When the line containing "Viewport: 1703px width, 970px" appears in the entries below, begin printing there and stop after the line containing "You are a computer-use agent. The"; print each of those lines exactly and no other line.

======== Records shown ========

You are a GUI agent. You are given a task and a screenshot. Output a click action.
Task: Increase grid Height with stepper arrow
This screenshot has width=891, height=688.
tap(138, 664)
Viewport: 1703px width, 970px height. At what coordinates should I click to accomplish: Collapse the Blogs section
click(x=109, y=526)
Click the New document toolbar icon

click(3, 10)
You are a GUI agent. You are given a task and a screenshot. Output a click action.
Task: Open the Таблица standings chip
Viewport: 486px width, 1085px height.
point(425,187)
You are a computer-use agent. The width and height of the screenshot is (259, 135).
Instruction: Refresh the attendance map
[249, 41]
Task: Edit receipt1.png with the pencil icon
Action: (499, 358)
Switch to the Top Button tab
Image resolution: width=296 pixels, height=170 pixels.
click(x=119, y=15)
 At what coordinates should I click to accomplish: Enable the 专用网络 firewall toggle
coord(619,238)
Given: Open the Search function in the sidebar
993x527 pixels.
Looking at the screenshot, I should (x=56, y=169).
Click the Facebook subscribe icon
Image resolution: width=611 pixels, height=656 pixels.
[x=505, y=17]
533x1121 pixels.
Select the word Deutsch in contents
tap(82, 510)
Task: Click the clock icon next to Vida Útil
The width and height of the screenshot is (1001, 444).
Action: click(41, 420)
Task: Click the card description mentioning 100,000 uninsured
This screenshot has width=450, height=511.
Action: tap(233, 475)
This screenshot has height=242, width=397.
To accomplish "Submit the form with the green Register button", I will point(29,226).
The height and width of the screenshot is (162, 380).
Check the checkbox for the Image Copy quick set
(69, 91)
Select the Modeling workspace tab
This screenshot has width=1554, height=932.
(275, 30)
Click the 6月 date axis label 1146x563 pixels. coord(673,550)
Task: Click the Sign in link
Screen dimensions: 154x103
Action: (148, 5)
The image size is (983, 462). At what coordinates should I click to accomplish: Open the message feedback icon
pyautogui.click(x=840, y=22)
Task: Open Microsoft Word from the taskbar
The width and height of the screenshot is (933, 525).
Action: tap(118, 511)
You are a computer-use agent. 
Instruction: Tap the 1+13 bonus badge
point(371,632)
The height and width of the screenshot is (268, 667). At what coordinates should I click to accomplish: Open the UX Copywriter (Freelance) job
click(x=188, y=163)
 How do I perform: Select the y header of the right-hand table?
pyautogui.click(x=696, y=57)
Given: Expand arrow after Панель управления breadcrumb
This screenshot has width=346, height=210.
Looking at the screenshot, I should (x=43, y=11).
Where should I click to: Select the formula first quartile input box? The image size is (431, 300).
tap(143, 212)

========

**Expected answer:**
Viewport: 1703px width, 970px height. At what coordinates should I click to accomplish: Collapse the Blogs section
click(x=109, y=526)
Click the New document toolbar icon

click(3, 10)
You are a GUI agent. You are given a task and a screenshot. Output a click action.
Task: Open the Таблица standings chip
Viewport: 486px width, 1085px height.
point(425,187)
You are a computer-use agent. The width and height of the screenshot is (259, 135).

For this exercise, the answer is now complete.